■ WHAT YOU NEED TO DO
Where the word "agent" occurs in a line of the data, return the whole line.

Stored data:
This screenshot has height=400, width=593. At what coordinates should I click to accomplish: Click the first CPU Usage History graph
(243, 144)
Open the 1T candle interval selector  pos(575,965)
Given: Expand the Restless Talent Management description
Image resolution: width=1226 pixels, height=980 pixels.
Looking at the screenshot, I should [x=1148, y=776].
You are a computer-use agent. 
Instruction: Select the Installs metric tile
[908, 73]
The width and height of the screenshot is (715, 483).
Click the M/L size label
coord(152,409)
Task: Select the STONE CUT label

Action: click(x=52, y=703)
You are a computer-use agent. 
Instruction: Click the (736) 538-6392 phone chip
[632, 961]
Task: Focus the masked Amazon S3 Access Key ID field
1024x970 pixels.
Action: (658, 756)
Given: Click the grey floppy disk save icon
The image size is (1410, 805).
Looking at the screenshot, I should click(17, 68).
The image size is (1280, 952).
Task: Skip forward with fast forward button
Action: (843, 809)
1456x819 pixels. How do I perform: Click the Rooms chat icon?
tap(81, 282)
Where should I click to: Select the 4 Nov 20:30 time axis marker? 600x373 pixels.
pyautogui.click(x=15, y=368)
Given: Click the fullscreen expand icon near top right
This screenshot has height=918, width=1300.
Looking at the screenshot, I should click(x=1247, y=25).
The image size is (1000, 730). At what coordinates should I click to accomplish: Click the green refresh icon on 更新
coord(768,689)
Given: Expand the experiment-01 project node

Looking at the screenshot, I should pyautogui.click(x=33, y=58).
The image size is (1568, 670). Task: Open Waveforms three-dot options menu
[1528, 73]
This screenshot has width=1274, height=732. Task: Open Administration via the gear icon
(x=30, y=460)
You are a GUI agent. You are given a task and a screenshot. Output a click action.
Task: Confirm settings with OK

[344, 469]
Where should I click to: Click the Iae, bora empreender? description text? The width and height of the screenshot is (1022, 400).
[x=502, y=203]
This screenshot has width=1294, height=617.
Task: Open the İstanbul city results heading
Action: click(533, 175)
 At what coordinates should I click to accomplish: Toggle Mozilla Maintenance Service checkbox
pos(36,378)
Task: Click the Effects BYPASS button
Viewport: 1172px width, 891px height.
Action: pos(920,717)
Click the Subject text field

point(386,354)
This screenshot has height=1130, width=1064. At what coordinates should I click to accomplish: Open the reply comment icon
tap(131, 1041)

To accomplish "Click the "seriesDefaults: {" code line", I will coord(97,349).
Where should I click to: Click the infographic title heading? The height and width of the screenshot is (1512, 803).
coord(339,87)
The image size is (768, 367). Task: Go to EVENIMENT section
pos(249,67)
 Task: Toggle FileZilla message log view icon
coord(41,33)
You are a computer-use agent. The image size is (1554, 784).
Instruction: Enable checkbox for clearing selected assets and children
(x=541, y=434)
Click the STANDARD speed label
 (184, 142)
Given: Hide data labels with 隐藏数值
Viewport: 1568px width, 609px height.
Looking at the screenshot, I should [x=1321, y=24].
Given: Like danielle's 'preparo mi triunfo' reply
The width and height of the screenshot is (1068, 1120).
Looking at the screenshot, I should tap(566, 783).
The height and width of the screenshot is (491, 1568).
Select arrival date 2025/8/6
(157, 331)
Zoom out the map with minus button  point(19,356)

■ TASK OUTPUT
You are a computer-use agent. 
You are a computer-use agent. 
You are a GUI agent. You are given a task and a screenshot. Output a click action.
You are a computer-use agent. The image size is (1554, 784).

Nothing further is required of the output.